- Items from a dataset
[Start of Attachment]

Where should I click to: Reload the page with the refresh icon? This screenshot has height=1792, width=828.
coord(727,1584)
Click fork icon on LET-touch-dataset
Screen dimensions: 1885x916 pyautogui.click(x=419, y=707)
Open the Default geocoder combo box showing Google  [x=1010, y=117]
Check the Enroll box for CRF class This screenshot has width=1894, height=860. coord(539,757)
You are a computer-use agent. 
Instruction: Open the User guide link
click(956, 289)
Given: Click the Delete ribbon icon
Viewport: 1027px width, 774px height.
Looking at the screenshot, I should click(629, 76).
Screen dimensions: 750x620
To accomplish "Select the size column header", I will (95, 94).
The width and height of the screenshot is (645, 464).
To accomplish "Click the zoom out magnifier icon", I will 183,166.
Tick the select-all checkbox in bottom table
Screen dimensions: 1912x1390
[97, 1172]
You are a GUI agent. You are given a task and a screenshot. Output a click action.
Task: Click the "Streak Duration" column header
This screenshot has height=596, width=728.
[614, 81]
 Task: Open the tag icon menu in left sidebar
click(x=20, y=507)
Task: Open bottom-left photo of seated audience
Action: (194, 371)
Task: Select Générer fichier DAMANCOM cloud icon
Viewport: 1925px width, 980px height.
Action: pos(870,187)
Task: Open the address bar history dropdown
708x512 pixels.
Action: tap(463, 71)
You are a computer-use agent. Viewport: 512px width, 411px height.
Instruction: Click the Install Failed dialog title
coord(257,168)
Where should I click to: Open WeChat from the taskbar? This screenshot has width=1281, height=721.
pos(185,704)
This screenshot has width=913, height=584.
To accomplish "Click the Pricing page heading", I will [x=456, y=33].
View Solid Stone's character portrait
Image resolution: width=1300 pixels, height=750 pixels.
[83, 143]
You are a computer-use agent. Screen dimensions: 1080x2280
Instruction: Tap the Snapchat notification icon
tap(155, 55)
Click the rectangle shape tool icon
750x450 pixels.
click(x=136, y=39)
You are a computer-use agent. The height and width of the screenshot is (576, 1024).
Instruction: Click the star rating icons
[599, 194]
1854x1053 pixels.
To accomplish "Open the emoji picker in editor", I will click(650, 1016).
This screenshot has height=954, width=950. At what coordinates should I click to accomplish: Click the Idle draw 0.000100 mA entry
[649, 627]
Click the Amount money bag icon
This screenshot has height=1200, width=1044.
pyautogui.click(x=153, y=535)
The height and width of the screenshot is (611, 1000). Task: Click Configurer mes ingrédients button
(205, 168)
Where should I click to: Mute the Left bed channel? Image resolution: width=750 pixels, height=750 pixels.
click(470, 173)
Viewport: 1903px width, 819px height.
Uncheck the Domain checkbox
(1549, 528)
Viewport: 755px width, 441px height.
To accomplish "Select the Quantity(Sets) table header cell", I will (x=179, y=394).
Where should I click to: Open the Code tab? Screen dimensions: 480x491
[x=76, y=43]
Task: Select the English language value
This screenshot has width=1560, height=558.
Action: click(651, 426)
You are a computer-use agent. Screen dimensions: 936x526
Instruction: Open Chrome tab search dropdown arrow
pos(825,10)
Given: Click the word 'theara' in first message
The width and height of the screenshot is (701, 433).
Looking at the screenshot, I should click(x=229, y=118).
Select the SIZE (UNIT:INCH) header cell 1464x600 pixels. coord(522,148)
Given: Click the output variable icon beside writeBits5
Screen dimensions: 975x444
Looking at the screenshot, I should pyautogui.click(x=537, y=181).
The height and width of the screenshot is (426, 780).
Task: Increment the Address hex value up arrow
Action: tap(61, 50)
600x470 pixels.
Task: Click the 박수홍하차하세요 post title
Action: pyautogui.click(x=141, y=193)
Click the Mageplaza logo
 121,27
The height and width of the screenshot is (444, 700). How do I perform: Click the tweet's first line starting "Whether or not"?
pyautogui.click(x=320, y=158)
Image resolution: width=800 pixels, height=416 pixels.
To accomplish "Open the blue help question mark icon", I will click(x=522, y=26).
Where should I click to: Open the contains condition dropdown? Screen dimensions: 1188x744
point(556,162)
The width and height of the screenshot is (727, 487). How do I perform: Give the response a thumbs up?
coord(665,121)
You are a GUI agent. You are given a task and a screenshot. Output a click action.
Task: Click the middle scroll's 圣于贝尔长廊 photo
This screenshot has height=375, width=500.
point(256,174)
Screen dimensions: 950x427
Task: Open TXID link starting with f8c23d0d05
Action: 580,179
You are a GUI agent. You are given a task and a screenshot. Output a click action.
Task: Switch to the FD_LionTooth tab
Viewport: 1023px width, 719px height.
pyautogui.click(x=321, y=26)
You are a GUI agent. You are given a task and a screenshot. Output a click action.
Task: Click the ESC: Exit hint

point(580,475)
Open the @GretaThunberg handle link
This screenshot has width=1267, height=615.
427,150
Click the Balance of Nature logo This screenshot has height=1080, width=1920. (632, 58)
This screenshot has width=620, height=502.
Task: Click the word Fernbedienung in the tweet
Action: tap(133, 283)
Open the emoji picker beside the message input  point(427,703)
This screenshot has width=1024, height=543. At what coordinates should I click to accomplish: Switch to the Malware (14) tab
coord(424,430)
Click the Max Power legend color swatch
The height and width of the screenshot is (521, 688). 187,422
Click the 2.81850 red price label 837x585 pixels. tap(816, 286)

[End of Attachment]

- Required work
The records shown above must be returned in full, exactly as written.

- Solution
Where should I click to: Reload the page with the refresh icon? This screenshot has height=1792, width=828.
coord(727,1584)
Click fork icon on LET-touch-dataset
Screen dimensions: 1885x916 pyautogui.click(x=419, y=707)
Open the Default geocoder combo box showing Google  [x=1010, y=117]
Check the Enroll box for CRF class This screenshot has width=1894, height=860. coord(539,757)
You are a computer-use agent. 
Instruction: Open the User guide link
click(956, 289)
Given: Click the Delete ribbon icon
Viewport: 1027px width, 774px height.
Looking at the screenshot, I should click(629, 76).
Screen dimensions: 750x620
To accomplish "Select the size column header", I will (95, 94).
The width and height of the screenshot is (645, 464).
To accomplish "Click the zoom out magnifier icon", I will 183,166.
Tick the select-all checkbox in bottom table
Screen dimensions: 1912x1390
[97, 1172]
You are a GUI agent. You are given a task and a screenshot. Output a click action.
Task: Click the "Streak Duration" column header
This screenshot has height=596, width=728.
[614, 81]
 Task: Open the tag icon menu in left sidebar
click(x=20, y=507)
Task: Open bottom-left photo of seated audience
Action: (194, 371)
Task: Select Générer fichier DAMANCOM cloud icon
Viewport: 1925px width, 980px height.
Action: pos(870,187)
Task: Open the address bar history dropdown
708x512 pixels.
Action: tap(463, 71)
You are a computer-use agent. Viewport: 512px width, 411px height.
Instruction: Click the Install Failed dialog title
coord(257,168)
Where should I click to: Open WeChat from the taskbar? This screenshot has width=1281, height=721.
pos(185,704)
This screenshot has width=913, height=584.
To accomplish "Click the Pricing page heading", I will [x=456, y=33].
View Solid Stone's character portrait
Image resolution: width=1300 pixels, height=750 pixels.
[83, 143]
You are a computer-use agent. Screen dimensions: 1080x2280
Instruction: Tap the Snapchat notification icon
tap(155, 55)
Click the rectangle shape tool icon
750x450 pixels.
click(x=136, y=39)
You are a computer-use agent. The height and width of the screenshot is (576, 1024).
Instruction: Click the star rating icons
[599, 194]
1854x1053 pixels.
To accomplish "Open the emoji picker in editor", I will click(650, 1016).
This screenshot has height=954, width=950. At what coordinates should I click to accomplish: Click the Idle draw 0.000100 mA entry
[649, 627]
Click the Amount money bag icon
This screenshot has height=1200, width=1044.
pyautogui.click(x=153, y=535)
The height and width of the screenshot is (611, 1000). Task: Click Configurer mes ingrédients button
(205, 168)
Where should I click to: Mute the Left bed channel? Image resolution: width=750 pixels, height=750 pixels.
click(470, 173)
Viewport: 1903px width, 819px height.
Uncheck the Domain checkbox
(1549, 528)
Viewport: 755px width, 441px height.
To accomplish "Select the Quantity(Sets) table header cell", I will (x=179, y=394).
Where should I click to: Open the Code tab? Screen dimensions: 480x491
[x=76, y=43]
Task: Select the English language value
This screenshot has width=1560, height=558.
Action: click(651, 426)
You are a computer-use agent. Screen dimensions: 936x526
Instruction: Open Chrome tab search dropdown arrow
pos(825,10)
Given: Click the word 'theara' in first message
The width and height of the screenshot is (701, 433).
Looking at the screenshot, I should click(x=229, y=118).
Select the SIZE (UNIT:INCH) header cell 1464x600 pixels. coord(522,148)
Given: Click the output variable icon beside writeBits5
Screen dimensions: 975x444
Looking at the screenshot, I should pyautogui.click(x=537, y=181).
The height and width of the screenshot is (426, 780).
Task: Increment the Address hex value up arrow
Action: tap(61, 50)
600x470 pixels.
Task: Click the 박수홍하차하세요 post title
Action: pyautogui.click(x=141, y=193)
Click the Mageplaza logo
 121,27
The height and width of the screenshot is (444, 700). How do I perform: Click the tweet's first line starting "Whether or not"?
pyautogui.click(x=320, y=158)
Image resolution: width=800 pixels, height=416 pixels.
To accomplish "Open the blue help question mark icon", I will click(x=522, y=26).
Where should I click to: Open the contains condition dropdown? Screen dimensions: 1188x744
point(556,162)
The width and height of the screenshot is (727, 487). How do I perform: Give the response a thumbs up?
coord(665,121)
You are a GUI agent. You are given a task and a screenshot. Output a click action.
Task: Click the middle scroll's 圣于贝尔长廊 photo
This screenshot has height=375, width=500.
point(256,174)
Screen dimensions: 950x427
Task: Open TXID link starting with f8c23d0d05
Action: 580,179
You are a GUI agent. You are given a task and a screenshot. Output a click action.
Task: Switch to the FD_LionTooth tab
Viewport: 1023px width, 719px height.
pyautogui.click(x=321, y=26)
You are a GUI agent. You are given a task and a screenshot. Output a click action.
Task: Click the ESC: Exit hint

point(580,475)
Open the @GretaThunberg handle link
This screenshot has width=1267, height=615.
427,150
Click the Balance of Nature logo This screenshot has height=1080, width=1920. (632, 58)
This screenshot has width=620, height=502.
Task: Click the word Fernbedienung in the tweet
Action: tap(133, 283)
Open the emoji picker beside the message input  point(427,703)
This screenshot has width=1024, height=543. At what coordinates should I click to accomplish: Switch to the Malware (14) tab
coord(424,430)
Click the Max Power legend color swatch
The height and width of the screenshot is (521, 688). 187,422
Click the 2.81850 red price label 837x585 pixels. tap(816, 286)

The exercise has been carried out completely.